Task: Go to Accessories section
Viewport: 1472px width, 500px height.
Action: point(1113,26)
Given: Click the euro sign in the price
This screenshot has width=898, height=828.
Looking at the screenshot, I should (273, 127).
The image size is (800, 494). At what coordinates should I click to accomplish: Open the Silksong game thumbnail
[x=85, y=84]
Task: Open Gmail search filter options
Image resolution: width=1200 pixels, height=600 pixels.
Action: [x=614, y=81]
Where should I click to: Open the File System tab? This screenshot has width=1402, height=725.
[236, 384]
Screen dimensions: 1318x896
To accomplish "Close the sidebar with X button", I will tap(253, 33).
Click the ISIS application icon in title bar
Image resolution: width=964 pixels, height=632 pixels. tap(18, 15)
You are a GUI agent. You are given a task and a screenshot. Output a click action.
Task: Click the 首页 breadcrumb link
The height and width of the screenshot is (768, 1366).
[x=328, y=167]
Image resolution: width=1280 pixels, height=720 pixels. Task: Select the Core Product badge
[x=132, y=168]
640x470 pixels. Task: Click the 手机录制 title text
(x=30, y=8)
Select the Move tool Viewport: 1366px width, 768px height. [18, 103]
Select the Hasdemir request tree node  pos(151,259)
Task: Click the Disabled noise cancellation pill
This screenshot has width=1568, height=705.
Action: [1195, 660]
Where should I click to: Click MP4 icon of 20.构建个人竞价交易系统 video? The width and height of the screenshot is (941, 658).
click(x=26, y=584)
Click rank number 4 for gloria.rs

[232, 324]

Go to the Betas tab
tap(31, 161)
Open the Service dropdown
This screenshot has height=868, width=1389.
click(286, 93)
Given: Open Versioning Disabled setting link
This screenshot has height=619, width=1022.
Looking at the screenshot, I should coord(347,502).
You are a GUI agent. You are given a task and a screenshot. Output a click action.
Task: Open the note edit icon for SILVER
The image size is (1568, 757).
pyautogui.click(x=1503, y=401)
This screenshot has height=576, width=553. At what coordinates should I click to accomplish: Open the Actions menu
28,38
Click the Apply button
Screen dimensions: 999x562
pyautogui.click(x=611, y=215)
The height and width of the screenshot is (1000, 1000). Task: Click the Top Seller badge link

### Task instructions:
Using the listing above, retype each line exactly.

### Result of the exercise:
Task: Go to Accessories section
Viewport: 1472px width, 500px height.
Action: point(1113,26)
Given: Click the euro sign in the price
This screenshot has width=898, height=828.
Looking at the screenshot, I should (273, 127).
The image size is (800, 494). At what coordinates should I click to accomplish: Open the Silksong game thumbnail
[x=85, y=84]
Task: Open Gmail search filter options
Image resolution: width=1200 pixels, height=600 pixels.
Action: [x=614, y=81]
Where should I click to: Open the File System tab? This screenshot has width=1402, height=725.
[236, 384]
Screen dimensions: 1318x896
To accomplish "Close the sidebar with X button", I will tap(253, 33).
Click the ISIS application icon in title bar
Image resolution: width=964 pixels, height=632 pixels. tap(18, 15)
You are a GUI agent. You are given a task and a screenshot. Output a click action.
Task: Click the 首页 breadcrumb link
The height and width of the screenshot is (768, 1366).
[x=328, y=167]
Image resolution: width=1280 pixels, height=720 pixels. Task: Select the Core Product badge
[x=132, y=168]
640x470 pixels. Task: Click the 手机录制 title text
(x=30, y=8)
Select the Move tool Viewport: 1366px width, 768px height. [18, 103]
Select the Hasdemir request tree node  pos(151,259)
Task: Click the Disabled noise cancellation pill
This screenshot has width=1568, height=705.
Action: [1195, 660]
Where should I click to: Click MP4 icon of 20.构建个人竞价交易系统 video? The width and height of the screenshot is (941, 658).
click(x=26, y=584)
Click rank number 4 for gloria.rs

[232, 324]

Go to the Betas tab
tap(31, 161)
Open the Service dropdown
This screenshot has height=868, width=1389.
click(286, 93)
Given: Open Versioning Disabled setting link
This screenshot has height=619, width=1022.
Looking at the screenshot, I should coord(347,502).
You are a GUI agent. You are given a task and a screenshot. Output a click action.
Task: Open the note edit icon for SILVER
The image size is (1568, 757).
pyautogui.click(x=1503, y=401)
This screenshot has height=576, width=553. At what coordinates should I click to accomplish: Open the Actions menu
28,38
Click the Apply button
Screen dimensions: 999x562
pyautogui.click(x=611, y=215)
The height and width of the screenshot is (1000, 1000). Task: Click the Top Seller badge link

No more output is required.